▽

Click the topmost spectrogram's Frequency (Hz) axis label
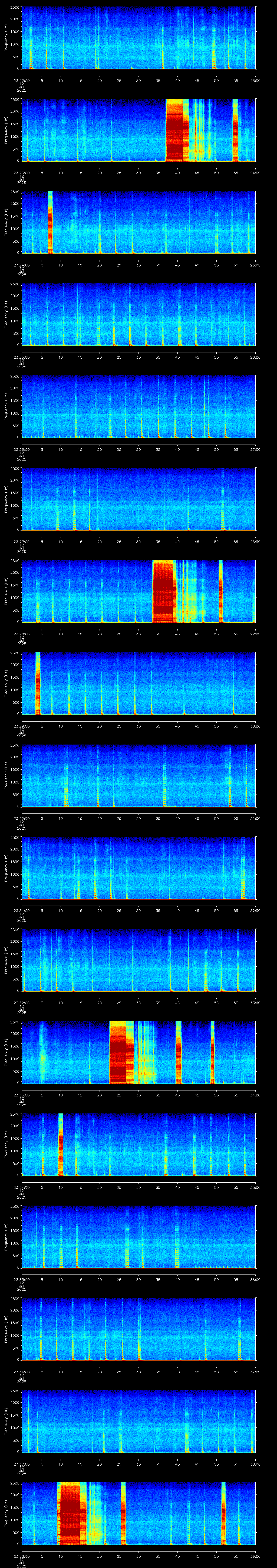Image resolution: width=277 pixels, height=1568 pixels. click(6, 38)
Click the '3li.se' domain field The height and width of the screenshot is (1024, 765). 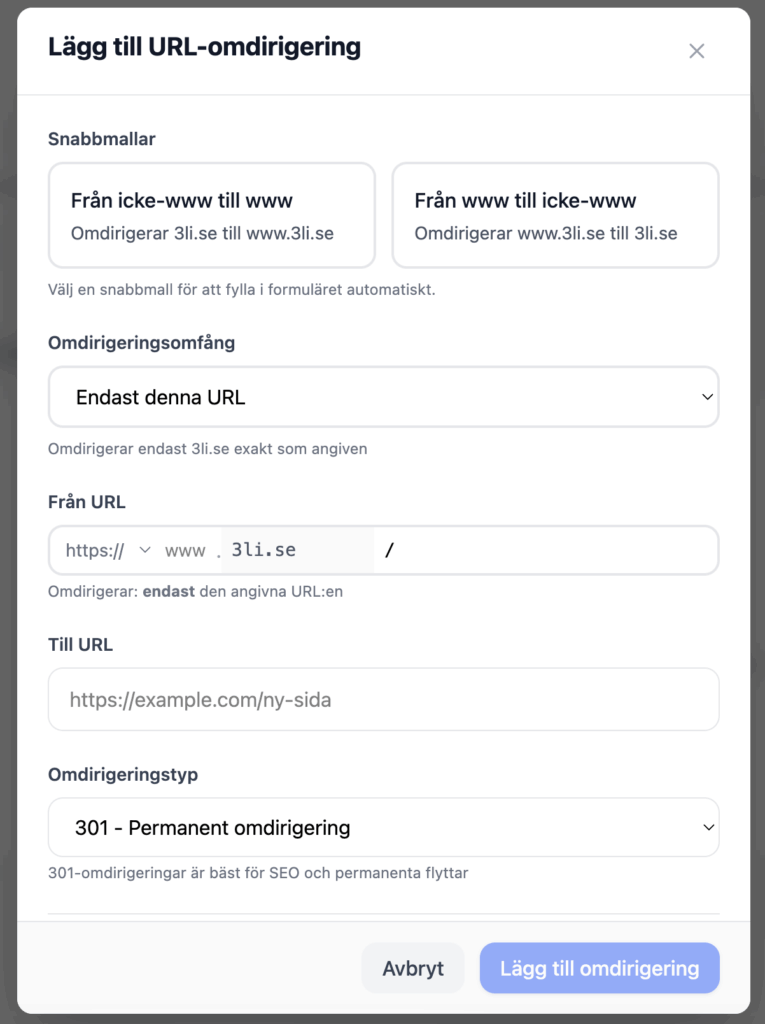pyautogui.click(x=297, y=550)
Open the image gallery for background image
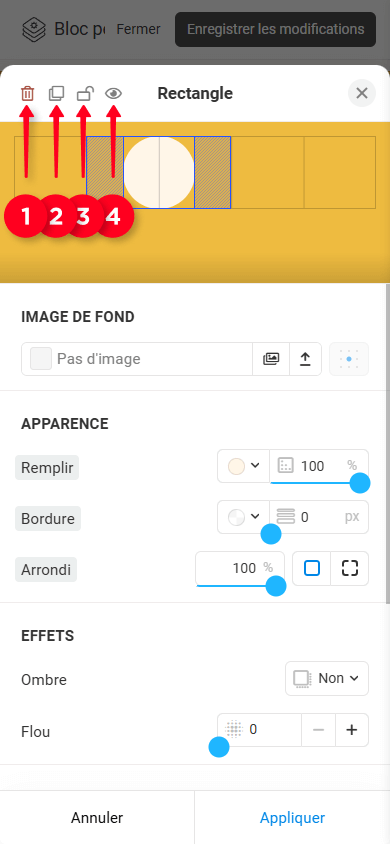The image size is (390, 844). click(271, 359)
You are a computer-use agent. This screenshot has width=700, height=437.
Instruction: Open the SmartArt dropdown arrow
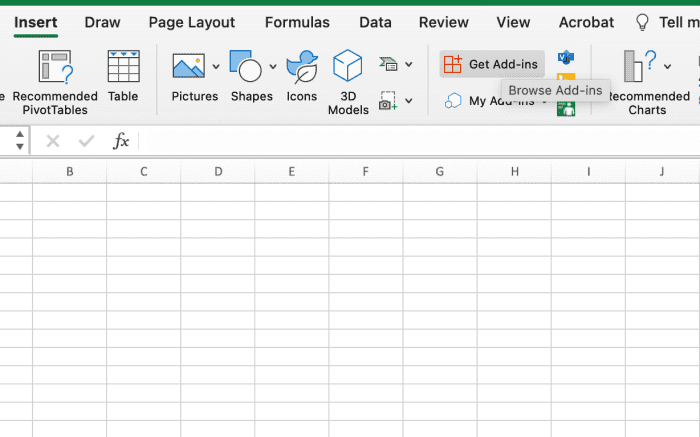click(408, 64)
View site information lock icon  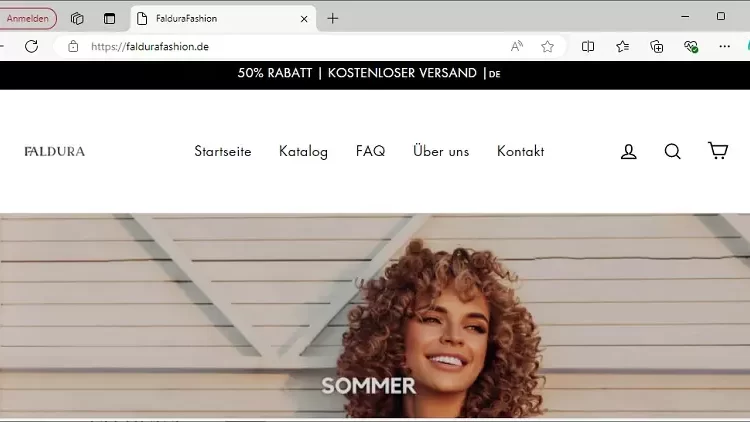click(x=73, y=46)
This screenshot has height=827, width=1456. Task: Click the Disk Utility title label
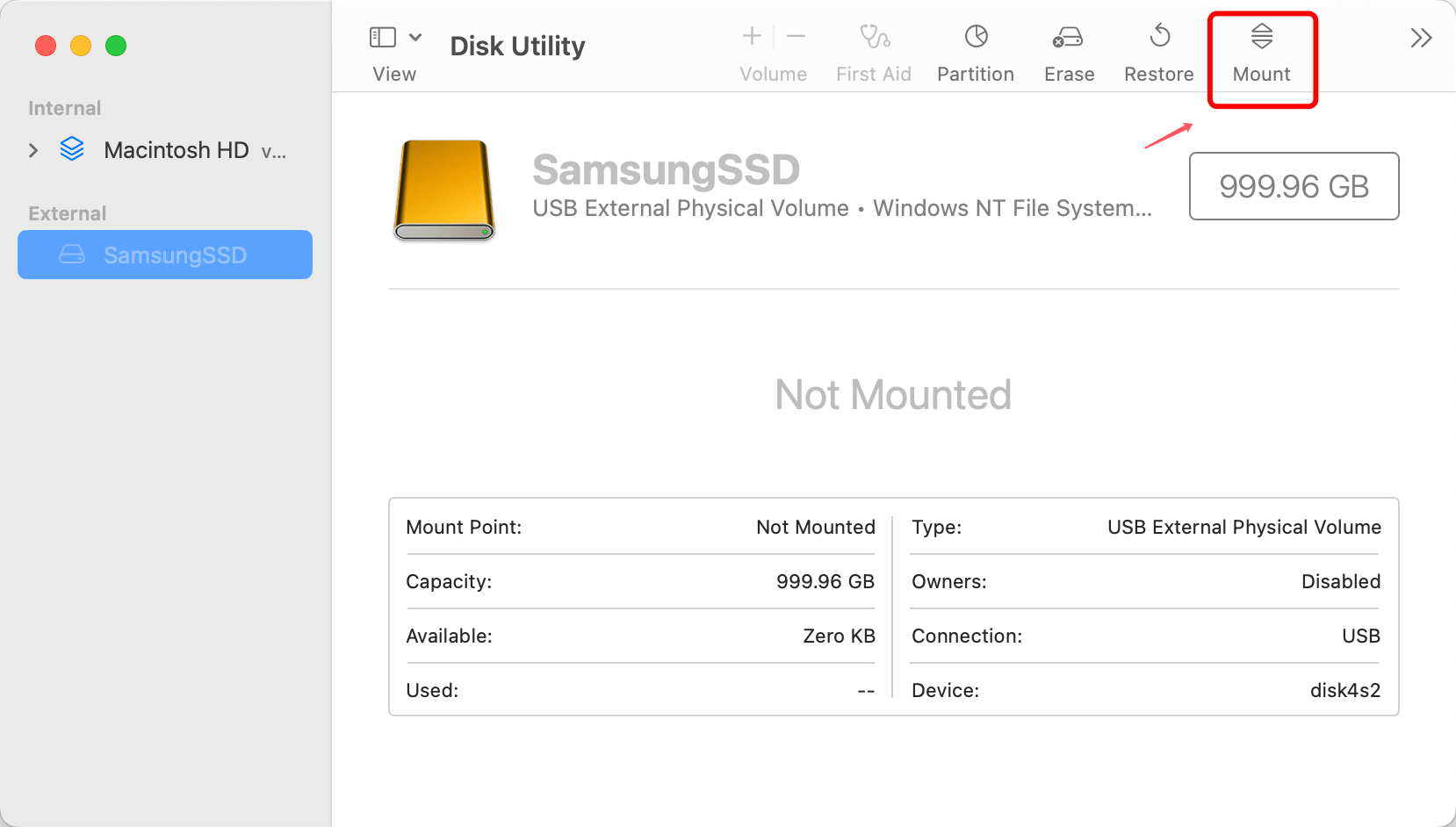pos(517,46)
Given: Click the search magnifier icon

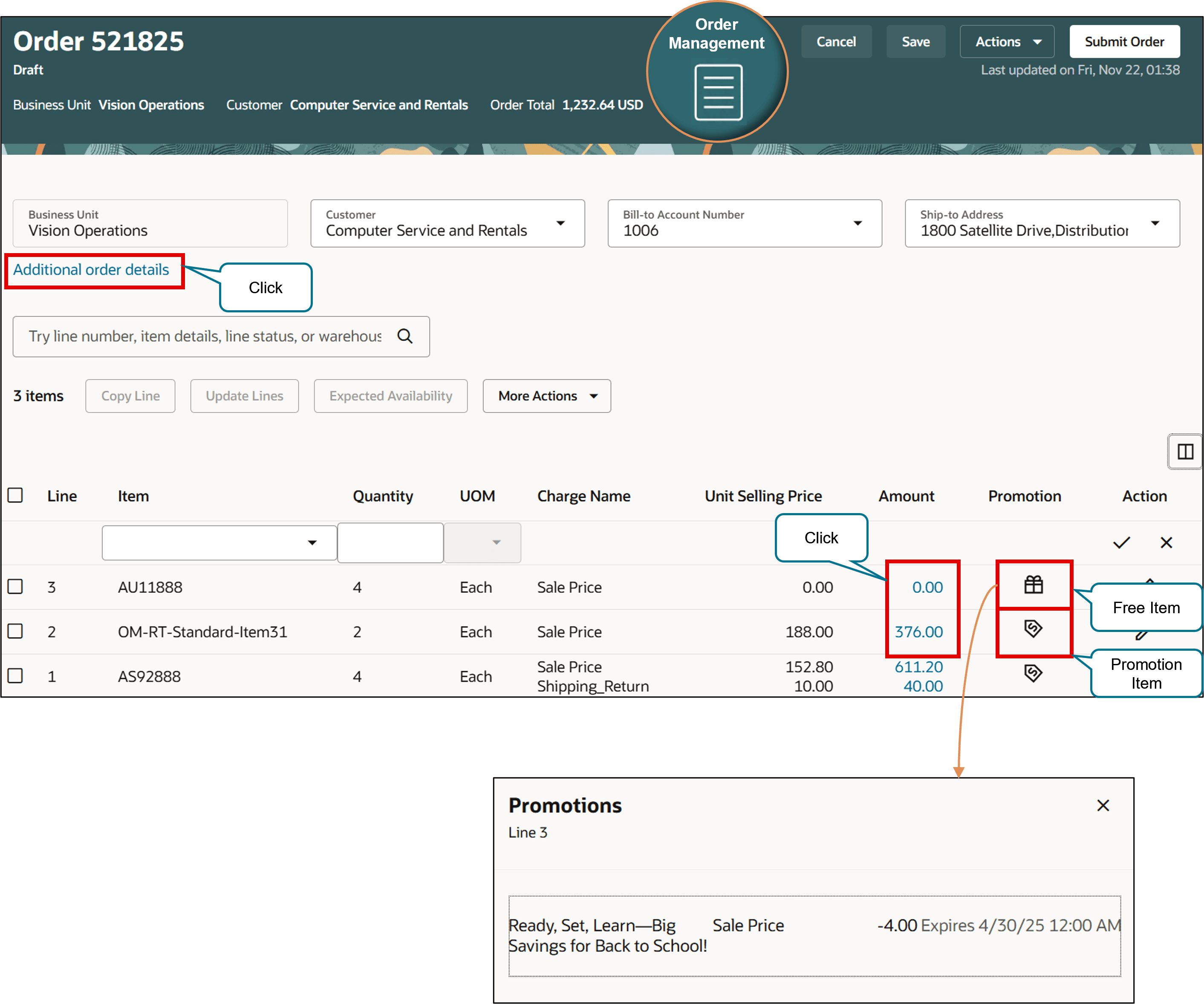Looking at the screenshot, I should coord(405,336).
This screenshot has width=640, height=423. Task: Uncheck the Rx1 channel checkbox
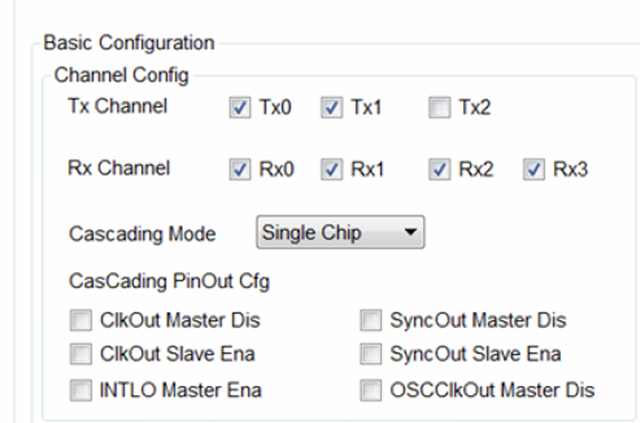point(331,169)
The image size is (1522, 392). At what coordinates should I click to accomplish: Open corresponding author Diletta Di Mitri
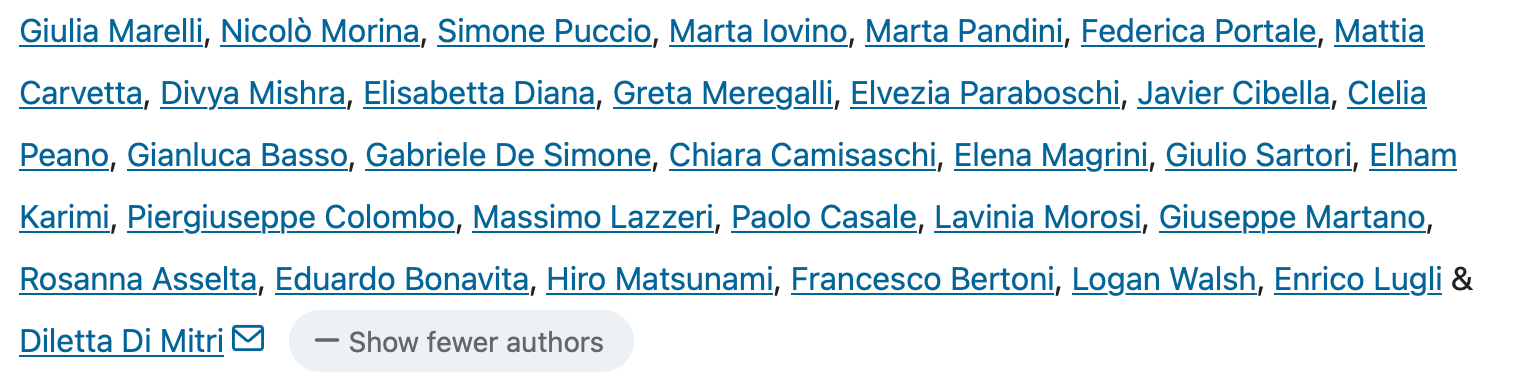(x=121, y=342)
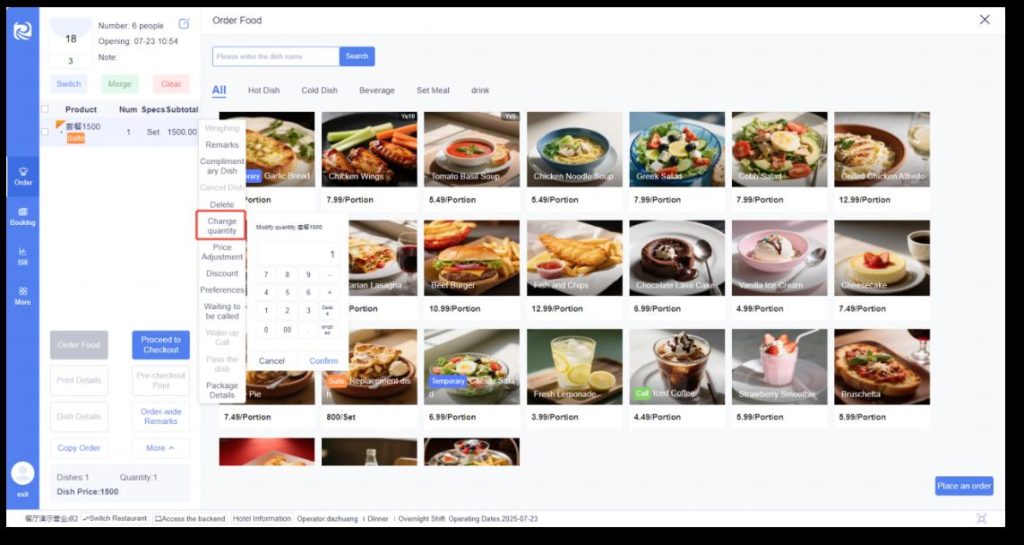Click the app logo at the top of the sidebar
This screenshot has width=1024, height=545.
click(x=23, y=31)

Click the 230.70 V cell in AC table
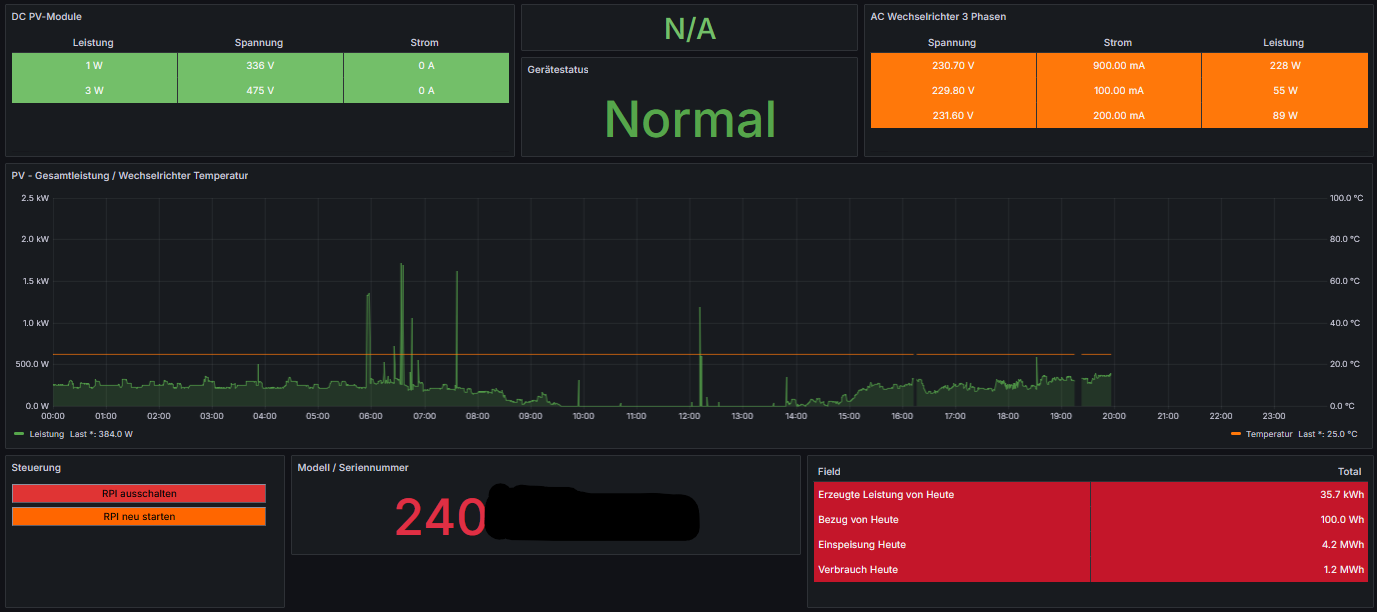(x=952, y=65)
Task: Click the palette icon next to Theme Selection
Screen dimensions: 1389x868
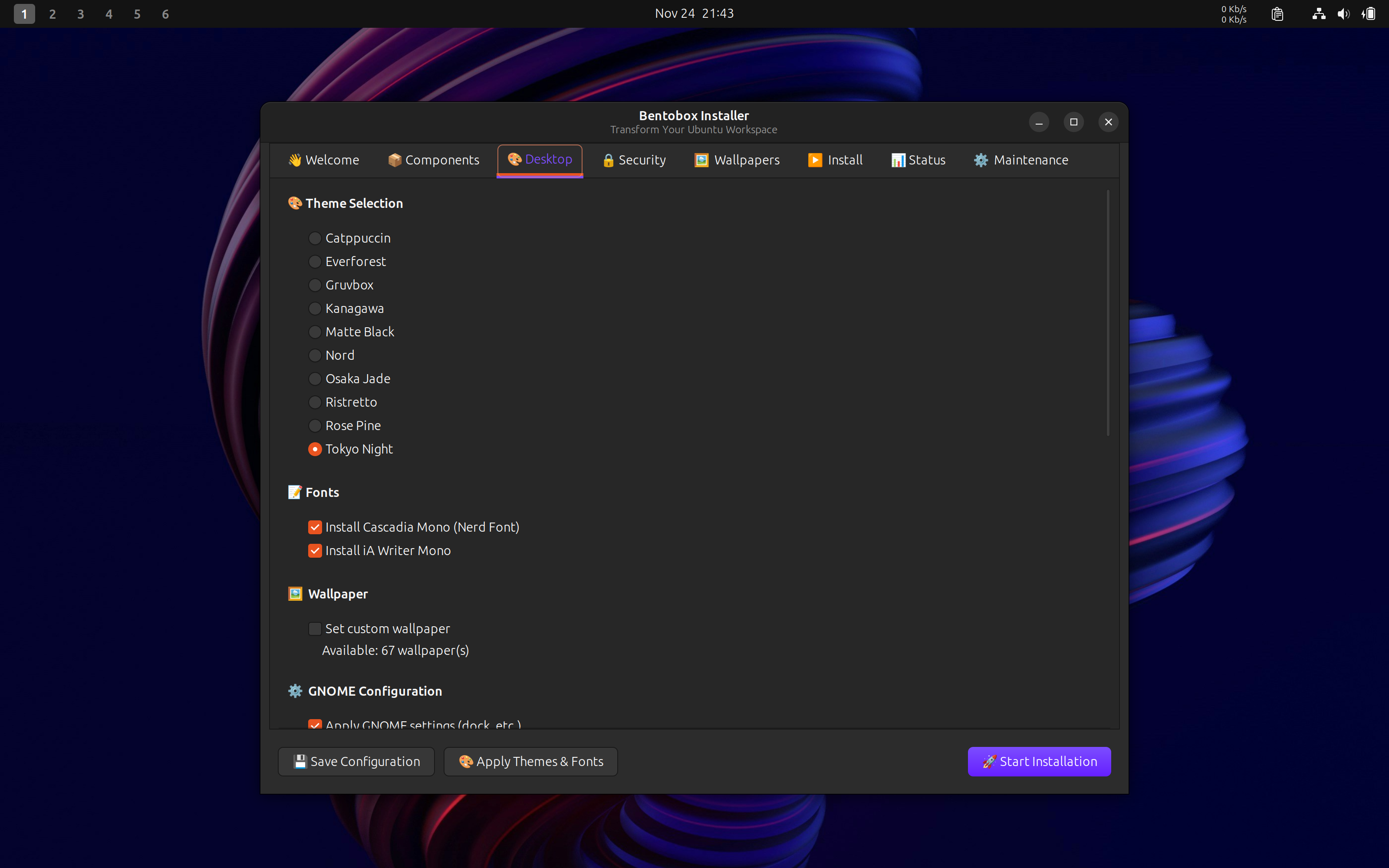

△

WHAT IS REQUIRED:
Recast the material as a numbered list, from the line containing "The image size is (1522, 392)." down through the end of the material, omitting blank lines. Leave the pictures out of your answer.

SOLUTION TO THIS PROBLEM:
1. The image size is (1522, 392). At what coordinates should I click to accomplish: Open corresponding author Diletta Di Mitri
2. (x=121, y=342)
3. Click the app logo at the top of the sidebar
4. This screenshot has width=1024, height=545.
5. click(x=23, y=31)
6. Click the 230.70 V cell in AC table
7. (x=952, y=65)
8. Task: Click the palette icon next to Theme Selection
9. Screen dimensions: 1389x868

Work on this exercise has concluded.